• **STATED TASK**: Update the rows below by changing "zip code" to "postal code" and keeping everything else the same.

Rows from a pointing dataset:

--------------------------------

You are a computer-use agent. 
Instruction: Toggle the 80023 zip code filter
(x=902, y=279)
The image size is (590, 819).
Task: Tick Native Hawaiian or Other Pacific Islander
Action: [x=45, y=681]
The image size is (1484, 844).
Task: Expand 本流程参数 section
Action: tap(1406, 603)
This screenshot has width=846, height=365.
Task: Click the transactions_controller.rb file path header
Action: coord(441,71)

--------------------------------

• **RESPONSE TO THIS TASK**:
You are a computer-use agent. 
Instruction: Toggle the 80023 postal code filter
(x=902, y=279)
The image size is (590, 819).
Task: Tick Native Hawaiian or Other Pacific Islander
Action: [x=45, y=681]
The image size is (1484, 844).
Task: Expand 本流程参数 section
Action: tap(1406, 603)
This screenshot has width=846, height=365.
Task: Click the transactions_controller.rb file path header
Action: coord(441,71)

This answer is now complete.